Civic leaders of Arlington are looking to keep drones from harassing residents. But state law may keep the effort from taking off.
The seven-member city council planned to vote June 6 to pass regulations on drone use in the wake of complaints about the devices. City recorder Pam Rosenbalm said the council discussed changes to the new ordinance and pushed the vote to the July 11 meeting.
The Gilliam County Sheriff’s Office provides law enforcement for the town in the Columbia River Gorge, and sheriff’s Lt. Jon Terland said reports of drones causing problems in Arlington began in January.
“There were several complaints of drones following kids home from school,” he said.
That also came out during the April 4 city council meeting, when Superintendent Kevin Hunking reported the school year was going well, according to meeting minutes, but “there appears to be a problem” with drones following students going home or between the town’s two schools.
Terland said the complaints continued into May of drones “generally harassing people,” including from a woman who reported one hovered outside the second-story window of her home.

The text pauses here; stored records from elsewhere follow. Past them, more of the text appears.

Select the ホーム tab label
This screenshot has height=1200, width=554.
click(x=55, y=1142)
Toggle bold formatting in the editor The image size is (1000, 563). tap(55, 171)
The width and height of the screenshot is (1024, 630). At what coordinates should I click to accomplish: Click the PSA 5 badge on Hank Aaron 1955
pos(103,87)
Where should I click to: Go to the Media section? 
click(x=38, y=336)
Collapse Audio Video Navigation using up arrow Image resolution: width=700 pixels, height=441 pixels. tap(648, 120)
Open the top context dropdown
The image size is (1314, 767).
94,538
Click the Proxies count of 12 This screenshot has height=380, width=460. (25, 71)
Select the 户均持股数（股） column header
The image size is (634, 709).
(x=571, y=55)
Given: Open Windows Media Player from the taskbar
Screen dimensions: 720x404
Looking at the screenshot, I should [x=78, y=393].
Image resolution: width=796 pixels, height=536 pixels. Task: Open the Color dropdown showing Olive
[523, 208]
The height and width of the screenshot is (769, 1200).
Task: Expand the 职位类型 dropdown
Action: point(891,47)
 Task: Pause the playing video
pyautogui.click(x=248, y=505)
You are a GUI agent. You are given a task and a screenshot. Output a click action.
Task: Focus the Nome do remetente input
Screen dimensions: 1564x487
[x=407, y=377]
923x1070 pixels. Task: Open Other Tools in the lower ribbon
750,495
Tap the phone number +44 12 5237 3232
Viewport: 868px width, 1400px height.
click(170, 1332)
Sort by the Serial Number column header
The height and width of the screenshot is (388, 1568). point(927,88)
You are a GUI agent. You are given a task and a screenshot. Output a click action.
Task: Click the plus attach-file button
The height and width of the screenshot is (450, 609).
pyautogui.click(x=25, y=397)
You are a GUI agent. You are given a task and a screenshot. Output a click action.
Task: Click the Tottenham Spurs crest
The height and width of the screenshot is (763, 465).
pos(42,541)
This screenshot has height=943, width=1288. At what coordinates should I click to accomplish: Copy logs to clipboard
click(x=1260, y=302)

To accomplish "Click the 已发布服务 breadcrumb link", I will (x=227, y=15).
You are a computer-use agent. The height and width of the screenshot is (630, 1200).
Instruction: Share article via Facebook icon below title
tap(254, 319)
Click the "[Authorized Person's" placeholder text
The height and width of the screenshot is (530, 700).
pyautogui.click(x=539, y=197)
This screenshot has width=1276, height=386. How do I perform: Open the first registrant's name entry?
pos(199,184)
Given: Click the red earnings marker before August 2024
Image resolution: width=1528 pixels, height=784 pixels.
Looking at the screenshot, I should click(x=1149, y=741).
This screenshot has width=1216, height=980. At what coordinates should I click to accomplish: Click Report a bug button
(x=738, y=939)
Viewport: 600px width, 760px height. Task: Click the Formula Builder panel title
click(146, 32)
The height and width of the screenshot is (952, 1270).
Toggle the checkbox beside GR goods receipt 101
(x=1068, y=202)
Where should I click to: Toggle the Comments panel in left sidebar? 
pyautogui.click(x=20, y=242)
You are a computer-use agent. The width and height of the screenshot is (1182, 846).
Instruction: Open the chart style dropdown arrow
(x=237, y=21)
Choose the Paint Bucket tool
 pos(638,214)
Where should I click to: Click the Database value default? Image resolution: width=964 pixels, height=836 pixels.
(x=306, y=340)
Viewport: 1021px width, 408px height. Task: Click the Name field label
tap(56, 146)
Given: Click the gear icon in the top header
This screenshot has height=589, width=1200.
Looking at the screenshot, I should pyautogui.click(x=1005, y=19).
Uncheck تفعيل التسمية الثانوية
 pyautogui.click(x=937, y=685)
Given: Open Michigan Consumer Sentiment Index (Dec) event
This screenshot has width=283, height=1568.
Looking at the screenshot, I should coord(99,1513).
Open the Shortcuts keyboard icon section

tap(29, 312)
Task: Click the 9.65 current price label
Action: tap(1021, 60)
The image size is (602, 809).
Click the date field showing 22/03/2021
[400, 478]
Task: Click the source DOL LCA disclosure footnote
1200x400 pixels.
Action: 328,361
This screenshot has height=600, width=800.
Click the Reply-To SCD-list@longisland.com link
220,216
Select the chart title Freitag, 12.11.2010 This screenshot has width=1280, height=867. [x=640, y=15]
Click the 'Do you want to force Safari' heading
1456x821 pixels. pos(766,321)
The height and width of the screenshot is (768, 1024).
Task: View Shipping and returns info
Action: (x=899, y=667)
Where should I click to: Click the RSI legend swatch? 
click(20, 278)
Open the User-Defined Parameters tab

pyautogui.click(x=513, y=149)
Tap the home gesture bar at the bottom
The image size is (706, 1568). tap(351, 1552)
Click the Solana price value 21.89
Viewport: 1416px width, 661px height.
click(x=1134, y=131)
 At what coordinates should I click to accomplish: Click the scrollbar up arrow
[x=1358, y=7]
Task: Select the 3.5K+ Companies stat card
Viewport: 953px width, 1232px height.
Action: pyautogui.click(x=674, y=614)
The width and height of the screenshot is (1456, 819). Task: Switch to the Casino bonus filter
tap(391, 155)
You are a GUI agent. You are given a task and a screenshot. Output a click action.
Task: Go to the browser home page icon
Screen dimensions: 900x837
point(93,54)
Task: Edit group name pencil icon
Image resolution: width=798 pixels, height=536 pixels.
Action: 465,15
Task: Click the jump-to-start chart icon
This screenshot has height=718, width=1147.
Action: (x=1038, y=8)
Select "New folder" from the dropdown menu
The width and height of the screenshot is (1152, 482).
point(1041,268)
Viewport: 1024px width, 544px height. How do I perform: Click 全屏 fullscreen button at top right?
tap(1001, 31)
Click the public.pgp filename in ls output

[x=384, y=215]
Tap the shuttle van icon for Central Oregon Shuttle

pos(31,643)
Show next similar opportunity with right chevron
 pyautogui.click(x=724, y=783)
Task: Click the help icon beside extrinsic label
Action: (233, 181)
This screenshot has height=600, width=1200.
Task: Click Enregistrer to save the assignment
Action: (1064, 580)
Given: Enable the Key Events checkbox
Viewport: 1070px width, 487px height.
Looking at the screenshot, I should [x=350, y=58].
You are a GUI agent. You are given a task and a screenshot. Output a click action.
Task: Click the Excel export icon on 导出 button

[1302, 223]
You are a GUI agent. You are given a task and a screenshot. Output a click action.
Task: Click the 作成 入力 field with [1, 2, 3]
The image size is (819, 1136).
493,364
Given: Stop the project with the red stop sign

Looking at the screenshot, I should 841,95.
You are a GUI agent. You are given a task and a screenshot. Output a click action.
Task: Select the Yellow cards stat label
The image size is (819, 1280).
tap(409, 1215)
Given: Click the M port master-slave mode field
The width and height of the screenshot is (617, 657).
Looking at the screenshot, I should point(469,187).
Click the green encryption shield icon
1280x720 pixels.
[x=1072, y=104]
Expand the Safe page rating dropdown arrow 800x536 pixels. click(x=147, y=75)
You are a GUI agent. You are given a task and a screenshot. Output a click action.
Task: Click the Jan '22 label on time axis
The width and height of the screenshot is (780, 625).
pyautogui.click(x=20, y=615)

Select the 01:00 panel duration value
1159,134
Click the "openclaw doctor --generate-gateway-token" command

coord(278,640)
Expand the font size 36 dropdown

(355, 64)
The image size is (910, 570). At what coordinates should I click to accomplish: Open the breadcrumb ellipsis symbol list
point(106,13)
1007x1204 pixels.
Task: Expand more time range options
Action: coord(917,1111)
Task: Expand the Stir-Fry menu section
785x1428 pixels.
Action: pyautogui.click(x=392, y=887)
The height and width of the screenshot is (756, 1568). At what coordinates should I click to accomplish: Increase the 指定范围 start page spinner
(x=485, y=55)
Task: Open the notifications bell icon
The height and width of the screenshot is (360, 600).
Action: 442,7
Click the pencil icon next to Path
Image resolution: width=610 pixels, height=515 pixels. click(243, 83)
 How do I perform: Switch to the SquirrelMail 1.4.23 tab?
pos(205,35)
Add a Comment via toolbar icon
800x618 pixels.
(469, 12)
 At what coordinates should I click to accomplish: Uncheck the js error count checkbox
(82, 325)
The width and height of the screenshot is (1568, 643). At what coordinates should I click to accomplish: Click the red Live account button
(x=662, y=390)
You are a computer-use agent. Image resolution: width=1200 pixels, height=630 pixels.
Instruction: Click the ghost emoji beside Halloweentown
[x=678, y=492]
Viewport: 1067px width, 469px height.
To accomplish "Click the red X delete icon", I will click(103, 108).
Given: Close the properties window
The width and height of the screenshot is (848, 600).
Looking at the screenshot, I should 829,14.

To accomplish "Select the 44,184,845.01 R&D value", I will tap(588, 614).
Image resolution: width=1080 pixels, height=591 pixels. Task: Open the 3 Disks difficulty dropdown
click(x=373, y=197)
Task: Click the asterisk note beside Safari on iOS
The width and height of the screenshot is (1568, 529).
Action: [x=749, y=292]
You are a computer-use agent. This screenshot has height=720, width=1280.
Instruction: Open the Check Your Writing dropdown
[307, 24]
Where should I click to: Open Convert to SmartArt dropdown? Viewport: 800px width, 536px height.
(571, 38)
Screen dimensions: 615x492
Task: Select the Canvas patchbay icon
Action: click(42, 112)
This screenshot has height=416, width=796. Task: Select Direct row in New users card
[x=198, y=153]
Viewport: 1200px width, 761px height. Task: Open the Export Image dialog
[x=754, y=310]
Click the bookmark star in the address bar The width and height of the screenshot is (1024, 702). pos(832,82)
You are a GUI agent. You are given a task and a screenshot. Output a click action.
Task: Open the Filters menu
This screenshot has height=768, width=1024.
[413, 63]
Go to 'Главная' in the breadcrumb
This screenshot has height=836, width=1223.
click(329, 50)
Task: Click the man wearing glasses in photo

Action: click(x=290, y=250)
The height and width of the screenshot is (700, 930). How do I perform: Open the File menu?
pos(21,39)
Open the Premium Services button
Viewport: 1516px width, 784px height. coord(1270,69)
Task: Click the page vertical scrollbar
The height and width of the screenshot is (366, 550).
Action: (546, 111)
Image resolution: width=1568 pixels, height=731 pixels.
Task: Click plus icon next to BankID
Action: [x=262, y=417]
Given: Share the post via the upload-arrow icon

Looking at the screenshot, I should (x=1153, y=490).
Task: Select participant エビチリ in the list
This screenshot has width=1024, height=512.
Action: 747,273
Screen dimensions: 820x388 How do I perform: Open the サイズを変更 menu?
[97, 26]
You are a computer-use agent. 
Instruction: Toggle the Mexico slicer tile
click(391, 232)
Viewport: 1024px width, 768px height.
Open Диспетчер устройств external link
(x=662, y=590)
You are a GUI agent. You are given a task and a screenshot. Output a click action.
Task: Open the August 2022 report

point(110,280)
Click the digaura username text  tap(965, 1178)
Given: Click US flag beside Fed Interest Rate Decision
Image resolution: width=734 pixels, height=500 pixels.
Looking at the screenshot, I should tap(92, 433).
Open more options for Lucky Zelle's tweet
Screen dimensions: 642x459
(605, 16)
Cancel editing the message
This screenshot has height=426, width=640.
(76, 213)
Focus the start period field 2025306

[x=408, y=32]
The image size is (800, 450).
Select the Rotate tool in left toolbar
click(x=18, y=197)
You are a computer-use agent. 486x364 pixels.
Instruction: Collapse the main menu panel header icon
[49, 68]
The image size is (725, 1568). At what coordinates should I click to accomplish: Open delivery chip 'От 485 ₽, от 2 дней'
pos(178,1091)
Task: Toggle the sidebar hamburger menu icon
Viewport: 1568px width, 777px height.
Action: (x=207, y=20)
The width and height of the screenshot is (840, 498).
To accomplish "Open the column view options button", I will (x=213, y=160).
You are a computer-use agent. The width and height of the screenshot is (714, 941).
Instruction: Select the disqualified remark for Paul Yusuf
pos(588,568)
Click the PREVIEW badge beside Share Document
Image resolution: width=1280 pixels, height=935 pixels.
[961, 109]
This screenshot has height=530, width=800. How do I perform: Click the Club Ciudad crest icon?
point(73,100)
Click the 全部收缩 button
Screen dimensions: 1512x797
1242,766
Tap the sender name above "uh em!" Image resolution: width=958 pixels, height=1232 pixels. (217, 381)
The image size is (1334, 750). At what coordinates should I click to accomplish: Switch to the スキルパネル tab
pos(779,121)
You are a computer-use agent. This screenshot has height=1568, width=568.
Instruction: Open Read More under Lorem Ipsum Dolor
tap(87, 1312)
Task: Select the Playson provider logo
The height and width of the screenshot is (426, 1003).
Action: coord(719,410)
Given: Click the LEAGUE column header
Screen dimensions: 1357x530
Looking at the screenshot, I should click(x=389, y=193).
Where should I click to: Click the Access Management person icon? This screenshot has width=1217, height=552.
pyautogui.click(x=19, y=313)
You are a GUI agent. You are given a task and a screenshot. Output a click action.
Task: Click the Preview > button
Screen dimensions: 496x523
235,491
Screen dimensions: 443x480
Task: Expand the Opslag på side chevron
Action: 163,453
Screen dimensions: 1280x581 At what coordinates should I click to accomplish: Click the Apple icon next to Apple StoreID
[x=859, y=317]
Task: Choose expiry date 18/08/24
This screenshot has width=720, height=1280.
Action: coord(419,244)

No one knew who was flying the devices, Terland said, and by the time a deputy responded, the drones would be long gone. He said the Arlington City Council was looking for a way to curb the misbehavior.
Terland said he advised the council on its regulations and called people across the nation to find how local governments dealt with drones. The thrust, he said, is enforcing what happens on the ground — the launching and landing.
Arlington aims to let drone operators take off, fly and land on their own property but ban flying drones below 400 feet over private property or over schools, public parks or sporting events without permission of the property owner. Operating drones “in a manner that harasses, annoys or assaults a person” would be against the local law, according to the proposal, which includes following someone more than 100 feet.
The first violation carries a $100 fine and subsequent violations $500. Using a drone to harass and annoy someone packs a penalty of $2,000.
“It’s basically just a tool for use to try to quell some of that stuff,” Terland said.
Police and commercial use of drone would be OK. Insitu Inc., a subsidiary of the Boeing Co., makes unmanned aerial systems and operates in Arlington. And enforcement “will be completely complaint driven,” Terland said. The small department of six officers is not going to patrol for drones but instead respond to and investigate complaints.
The local law, however, faces a steep climb over state law. Oregon Revised Statute 837.385 specifies the state Legislature has the authority to regulate the ownership or operation of unmanned aircraft systems and local governments “may not enact an ordinance or resolution that regulates the ownership or operation of unmanned aircraft systems or otherwise engage in the regulation of the ownership or operation of unmanned aircraft systems.”
Ruben Cleaveland of Hood River is the attorney for Arlington and drafted the ordinance for the city council. Thursday morning he said he was not familiar with the state law and needed to dig into it. That afternoon he said it looked like the state law would void anything Arlington passed.
“At this point I think were just going to pull it,” Cleaveland said.
Still, drones are following people in Arlington, he said, and Mayor Jeffery Bufton has public safety concerns about the problem. The attorney also said the use of drones is moving faster than the law.
Bufton did not respond to requests for an interview.
The League of Oregon Cities operates an inquiry service for cities. League spokesman Kevin Toon said the service has not received a lot of calls about drones, but Arlington could be on the front edge of the issue. He also said state and federal law are evolving on drones.
Even if Arlington can find a way to regulate drones, that won’t make it easier to catch the operators. Terland said the camera technology allows controllers to fly drones well beyond line of sight and spot cops coming from far off.